In der Fortsetzung der Titelgeschichte blickt buchreport auf den Start des siebten und letzten "Harry Potter"-Bands, für den Carlsen einen 1-Million-Euro-Werbeetat auflege - bisherige Potter-Bücher seien mit 250.000 Euro angeschoben worden.

Trotz der zunehmenden Konkurrenz von rund einem Dutzend Hörbuch-Download-Portalen bleibt audible.de in Deutschland das Maß der Dinge. Das Portal hat laut buchreport (hier) seit Gründung Ende 2004 eine Million Hörbuch-Downloads verkauft. audible.de-Chef Arik Meyer: "Mit dieser Zahl sind wir in einer Größenordnung, wo der Break-even in Reichweite ist." Den rund 250.000 registrierten Nutzern stünden 4500 deutsche Titel zur Verfügung. Laut GfK hat Audible einen Marktanteil von etwa 70 Prozent.

Im Online-Bereich schildert buchreport den Aufstieg von Amazon zur "Großmacht". "Kaum hat Amazon den größten unabhängigen Hörbuchverlag, Brilliance Audio, gekauft, starten die Onliner eine Großoffensive im Print-on-Demand-Bereich (PoD)", so buchreport.
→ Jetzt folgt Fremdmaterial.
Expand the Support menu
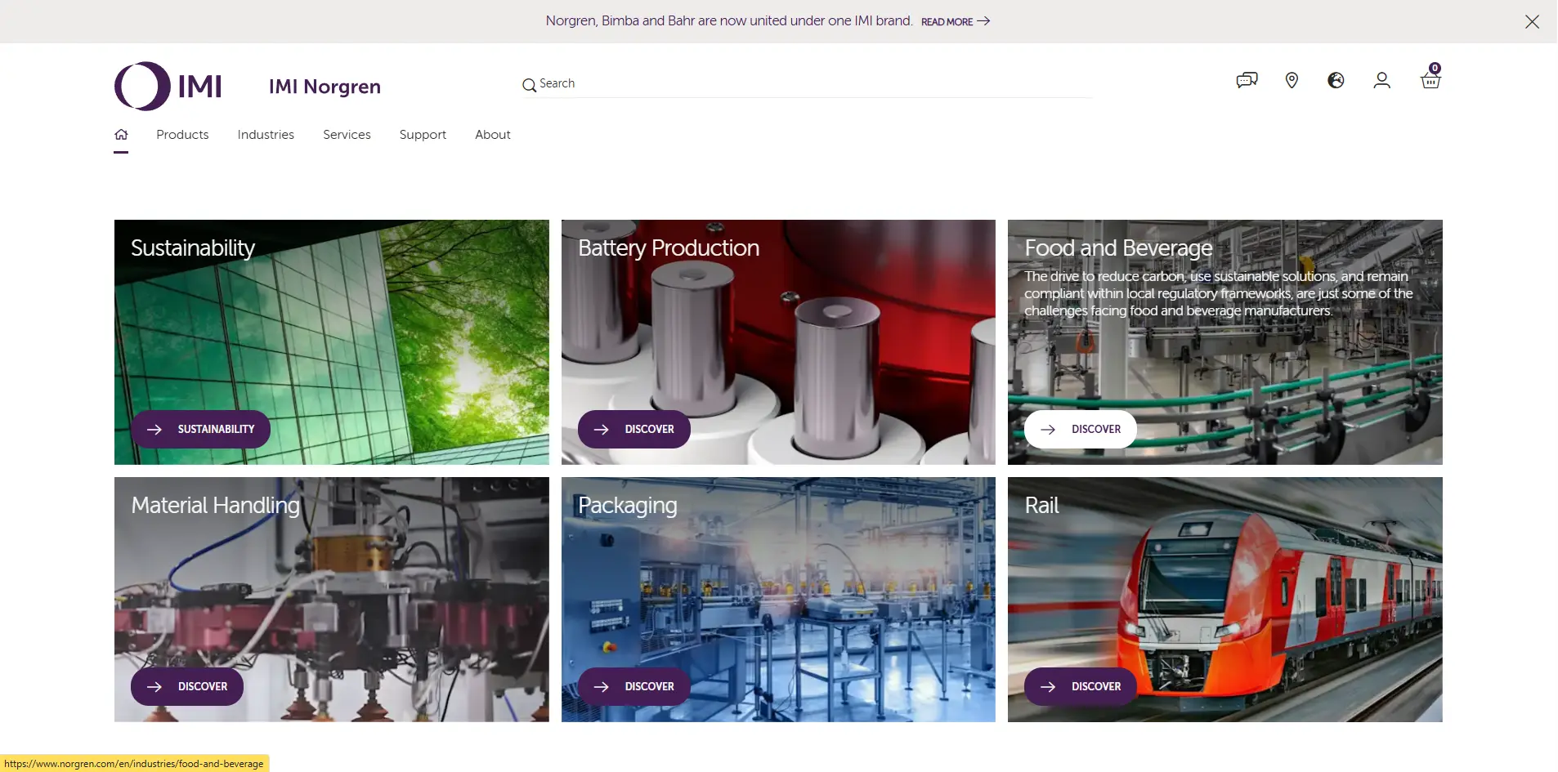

Zwei Jahre nach der Übernahme des BoD-Dienstleisters Book Surge habe Amazon Kooperationsverträge mit großen Verlagen wie Harper-Collins, John Wiley & Sons, McGraw-Hill, Pearson, Springer, Gale, Oxford University Press, Cambridge University Press und Princeton University Press abgeschlossen. Die Vereinbarungen umfassten die digitale Archivierung, Herstellung und Auslieferung sowohl von Backlist- als auch Midlist- und aktuellen Titeln. "Vorteil für die Verlage: Ältere Titel bleiben verfügbar, hinzu kommt, dass Lager-Kosten eingespart werden."
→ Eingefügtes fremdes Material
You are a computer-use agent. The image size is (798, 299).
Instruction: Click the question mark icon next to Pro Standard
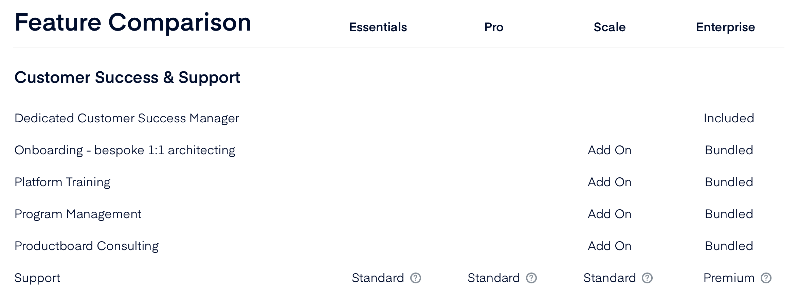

Weitere Themen: Klett hat die restlichen 24,8 Prozent des AOL-Verlags gekauft - 75 Prozent gehörten schon seit 2000 den Stuttgartern. Verlage können die Google-Buchsuche jetzt in ihre eigenen Webseiten integrieren - der Service ist kostenlos. Bei der Book Expo America waren 2000 Aussteller und rund 36.000 Besucher zu Gast - volles Haus. Im Kommentar fordert Rainer Uebelhöde stationäre Buchhändler dazu auf, mit eigenen Download-Plattformen am Hörbuch-Boom teilzuhaben. Und hier die Bestsellerlisten.